In 1986 Letts established a studio in New York City and continued his study of wildlife at The American Museum of Natural History, where he developed an interest in African birds and animals. During that time he attended two important Impressionist-Realist exhibits of animal painting and sculpture in New York, the work of Bruno Liljefors at The American Museum of Natural History, and the work in bronze of Rembrandt Bugatti (Wildenstein Gallery). These were the first major exhibits of these artists' works in America.
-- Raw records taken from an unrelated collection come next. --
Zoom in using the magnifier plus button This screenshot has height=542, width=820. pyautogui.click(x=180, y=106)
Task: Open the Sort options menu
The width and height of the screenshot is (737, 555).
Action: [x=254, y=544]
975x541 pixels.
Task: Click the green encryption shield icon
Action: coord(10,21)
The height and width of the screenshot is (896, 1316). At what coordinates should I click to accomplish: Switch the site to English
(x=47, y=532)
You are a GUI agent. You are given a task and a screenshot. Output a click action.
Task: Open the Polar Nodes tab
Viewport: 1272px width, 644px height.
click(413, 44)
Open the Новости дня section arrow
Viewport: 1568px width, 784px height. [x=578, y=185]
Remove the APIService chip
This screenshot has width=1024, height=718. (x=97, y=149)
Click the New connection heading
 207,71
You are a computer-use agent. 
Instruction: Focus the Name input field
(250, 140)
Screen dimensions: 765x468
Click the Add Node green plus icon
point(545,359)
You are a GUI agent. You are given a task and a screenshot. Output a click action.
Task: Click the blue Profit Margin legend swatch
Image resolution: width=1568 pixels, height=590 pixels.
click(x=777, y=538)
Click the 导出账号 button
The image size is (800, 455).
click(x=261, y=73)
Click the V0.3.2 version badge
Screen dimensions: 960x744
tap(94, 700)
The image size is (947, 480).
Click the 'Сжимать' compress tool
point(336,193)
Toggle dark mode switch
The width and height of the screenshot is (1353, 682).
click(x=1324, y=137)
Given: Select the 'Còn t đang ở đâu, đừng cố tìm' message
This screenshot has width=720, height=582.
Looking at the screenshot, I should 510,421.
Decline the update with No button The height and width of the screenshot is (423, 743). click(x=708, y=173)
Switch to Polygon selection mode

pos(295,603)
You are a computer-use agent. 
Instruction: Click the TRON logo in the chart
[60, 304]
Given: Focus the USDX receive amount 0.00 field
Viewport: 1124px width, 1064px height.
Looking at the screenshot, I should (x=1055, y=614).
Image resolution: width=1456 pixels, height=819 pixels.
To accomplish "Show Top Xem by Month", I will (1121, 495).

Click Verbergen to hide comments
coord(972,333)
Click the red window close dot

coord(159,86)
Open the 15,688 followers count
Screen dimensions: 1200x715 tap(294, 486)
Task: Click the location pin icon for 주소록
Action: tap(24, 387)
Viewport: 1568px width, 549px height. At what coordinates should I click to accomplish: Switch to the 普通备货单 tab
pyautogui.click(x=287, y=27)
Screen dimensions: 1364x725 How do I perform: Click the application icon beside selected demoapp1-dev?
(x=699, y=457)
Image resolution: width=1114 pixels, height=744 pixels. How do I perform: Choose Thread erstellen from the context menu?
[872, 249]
Letts designs one-of-a-kind precious jewels in gold, platinum and fine gems, and in addition to working by private commission his jewelry is represented by Beretta's Madison Avenue gallery in New York City. Beretta is one of the oldest family owned businesses in the world, dating to the Italian Renaissance.

== Influences ==

In addition to Donald Harcourt De Lue and Alexander Phimister Proctor (who produced the equestrians for Augustus St. Gaudens), other artists who have influenced Letts' career are John LaFarge, Paul Manship, Louis Comfort Tiffany, Daniel Chester French, and Benvenuto Cellini. An Animalier at heart, Letts draws his inspiration from many other great American painters as well, including Martin Johnson Heade. Especially influential artists have been Andrew Wyeth, Carl Rungius, and Bruno Liljefors.

In the realm of precious metals and jewels, Letts admires the designs of Andrew Grima of London, Gilbert Albert of Geneva, and Verdura of New York.

Letts' wife Marion is Director of The Charleston Art & Antiques Forum, a 501(c)3 non-profit lecture series. They have studios in Charleston, South Carolina and Atlanta, Georgia.